▸ Activities:
A - Decide whether each statement below agrees with the text on a study's acknowledgments and declarations. Answer yes or no for each, and quote the exact words of the text that settle it. (i) Haramaya University gave money for the work. (ii) HB and ET helped with acquisition of the data. (iii) The data are available only through a public database.
B - From the text on a study's acknowledgments and declarations, pull out the part that opens with the words containing "Consent to publication" and closes with "time on request.", copied word for word.

▸ Text:
▬▬▬▬▬▬▬▬▬▬

We thank the study participants for their cooperation in providing the necessary information. The staffs in all health facilities and the data collectors are also acknowledged for their supports during the study period. We would like to thank Haramaya University for financial support. Last, but not least, we thank Dr. Nicole Mohajer for editing the paper.

Author contributions

TTD, AAR, AA and FW designed the study, acquisition of the data, analysis and interpretation, drafting and critical revision and final approval of the manuscript. FM, HM, ZT, MN and BJG designed the study, acquisition of the data, drafting and critical revision and final approval of the manuscript. HB and ET designed the study, analysis and interpretation, critical revision and final approval of the manuscript. All authors read and approved the final manuscript.

Consent to publication

Not applicable

Funding

This work was supported by Haramaya University Office of Research Affairs by thematic code- HUGR-2016-02-02.

Availability of data and materials

All data pertaining to the findings are presented in this paper. However, the data can be obtained from the corresponding author at any time on request.

▬▬▬▬▬▬▬▬▬▬

▸ Extracted material:
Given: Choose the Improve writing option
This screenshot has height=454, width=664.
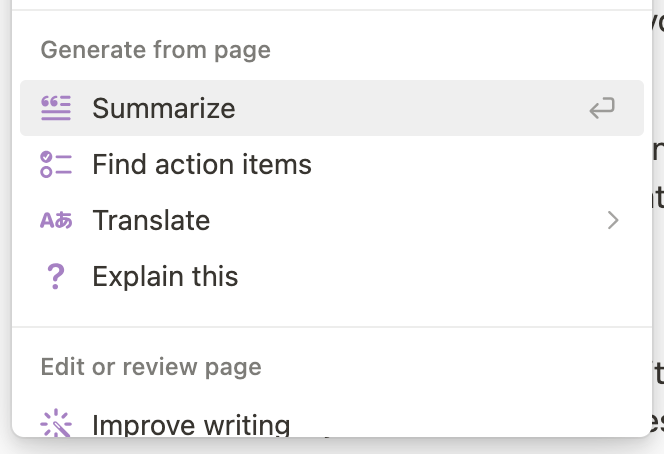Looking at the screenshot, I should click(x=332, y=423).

▬▬▬▬▬▬▬▬▬▬

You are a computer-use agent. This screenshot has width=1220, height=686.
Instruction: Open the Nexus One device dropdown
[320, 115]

▬▬▬▬▬▬▬▬▬▬

▸ Outputs in order:
A -
(i) Yes: "This work was supported by Haramaya University Office of Research Affairs by thematic code- HUGR-2016-02-02."
(ii) No: "HB and ET designed the study, analysis and interpretation, critical revision and final approval of the manuscript."
(iii) No: "the data can be obtained from the corresponding author at any time on request."

B -
Consent to publication

Not applicable

Funding

This work was supported by Haramaya University Office of Research Affairs by thematic code- HUGR-2016-02-02.

Availability of data and materials

All data pertaining to the findings are presented in this paper. However, the data can be obtained from the corresponding author at any time on request.